Poznań: Pobiła niedowidzącą nastolatkę. 45-latka usłyszała wyrok
Na rok prac społecznych skazał sąd mieszkankę Poznania, która w biały dzień pobiła niedowidzącą siedemnastolatkę. W ujęciu 45-letniej agresorki pomogli przechodnie. Podczas procesu kobieta nie wyraziła skruchy ani nie przeprosiła za swoje zachowanie. Kobieta ma zapłacić pokrzywdzonej dwa tysiące złotych nawiązki.
- Atak na mnie był totalną abstrakcją - podkreśliła Maja Sobczak w rozmowie z Polsat News. Dziewczyna niedowidzi i niedosłyszy. - Nigdy wcześniej nawet przez myśl mi nie przeszło, że ktoś może zaatakować drugą osobę na ulicy w biały dzień - opisała 17-latka.

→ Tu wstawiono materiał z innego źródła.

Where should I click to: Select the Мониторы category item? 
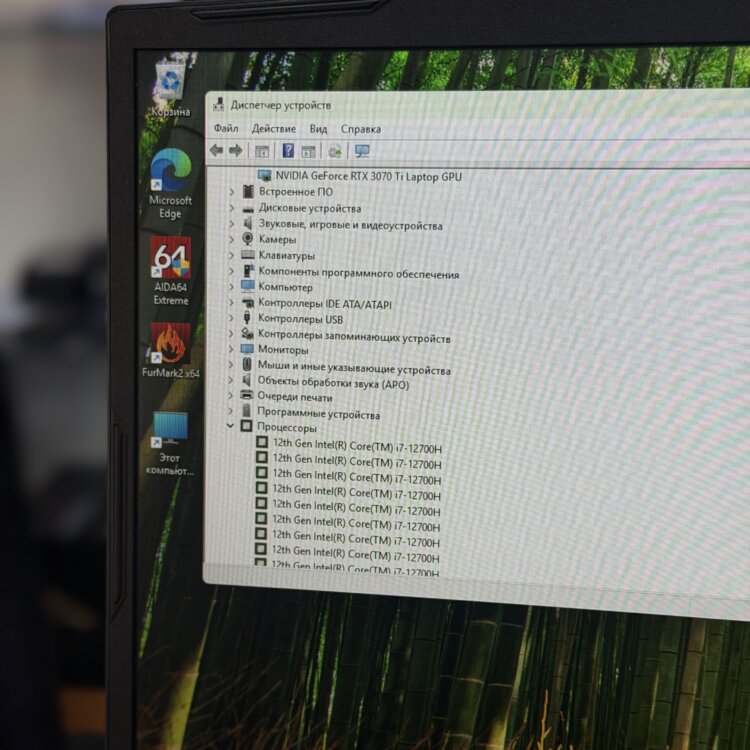click(283, 350)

ZOBACZ: Podlaskie. 18-latek zamówił jedzenie z dowozem. Nie chciał zapłacić i pobił dostawcę
Incydent miał miejsce w maju ubiegłego roku. Maja Sobczak szła rano do szkoły z koleżanką. W pewnym momencie, tuż przed przejściem dla pieszych, potrąciła ją rowerzystka. 45-letnia kobieta jednak wcale nie udzieliła pomocy pokrzywdzonej.

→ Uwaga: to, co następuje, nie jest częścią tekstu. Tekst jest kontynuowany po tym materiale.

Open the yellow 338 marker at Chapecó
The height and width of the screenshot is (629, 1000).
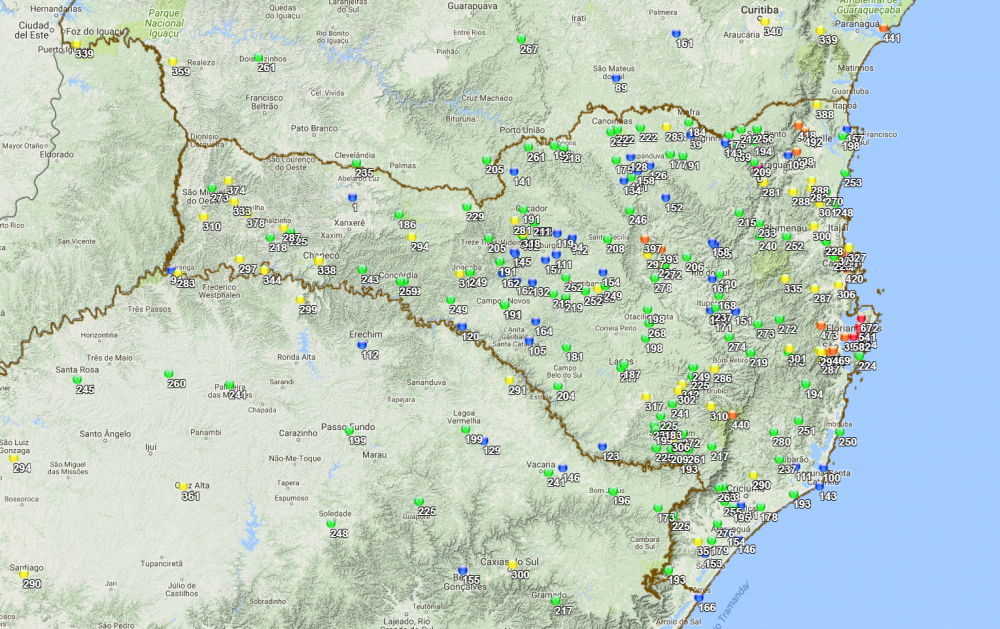pos(319,261)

WIDEO: 45-latka (z zawodu księgowa) nie wyraziła skruchy i nie przeprosiła za swoje zachowanie
- Jedyne słowa, które usłyszałam to: "Czy ty jesteś normalna? Zrobiłaś to specjalnie" - wspomniała dziewczyna. Następnie rowerzystka zaczęła bić nastolatkę na oczach przechodniów.

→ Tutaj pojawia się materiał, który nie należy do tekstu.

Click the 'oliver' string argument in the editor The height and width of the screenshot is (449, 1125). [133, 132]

Poznań: Zaatakowała niedowidzącą 17-latkę. Policja ujęła ją w 24 godziny
Dzięki świadkom policja w ciągu 24 godzin zatrzymała 45-letnią agresorkę. - Bardzo mi zależało na tym, żeby ta sprawa znalazła się w sądzie, żeby moje dziecko, które będzie miało zaraz 18 lat uwierzyło w sąd i policję - powiedziała mama Mai, Magdalena.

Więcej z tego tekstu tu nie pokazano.